Facebook has responded to the FTC statement in a blog post from CEO Mark Zuckerberg. On cue, he starts by reiterating Facebook’s mission to connect the world: “This idea has been at the core of Facebook since day one,” he says. “Overall, I think we have a good history of providing transparency and control over who can see your information. That said, I’m the first to admit that we’ve made a bunch of mistakes.”
Zuckerberg says the company’s success outweighs its missteps, and reviews its attempts to focus on privacy. And he just can’t help pointing out a few things the FTC had wrong:
“Even before the agreement announced by the FTYC today, Facebook had already proactively addressed many of the concerns the FTC raised. For example, their complaint to us mentioned our Verified Apps Program, which we canceled almost two years ago in December 2009. The same complaint also mentions causes where advertisers inadvertently received the ID numbers of some users in referrer URLs. We fixed that problem over a year ago in May 2010.”
Nonetheless, Facebook will create new roles showing its commitment to privacy. Erin Egan is the company’s new chief privacy officer for policy and Michael Richter for products.

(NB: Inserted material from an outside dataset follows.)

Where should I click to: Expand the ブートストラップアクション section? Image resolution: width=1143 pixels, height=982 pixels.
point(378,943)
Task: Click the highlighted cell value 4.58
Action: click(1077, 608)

So it seems that for the moment, Facebook and the FTC have found common ground, but it’s coming at Facebook’s expense: the company sits on a viable treasure trove of consumer data that marketers are itching to get their hands on. The new Open Graph tools are supposed to leave the doors wide open for marketing and advertising types, but the new conditions from the FTC agreement could limit the possibilities.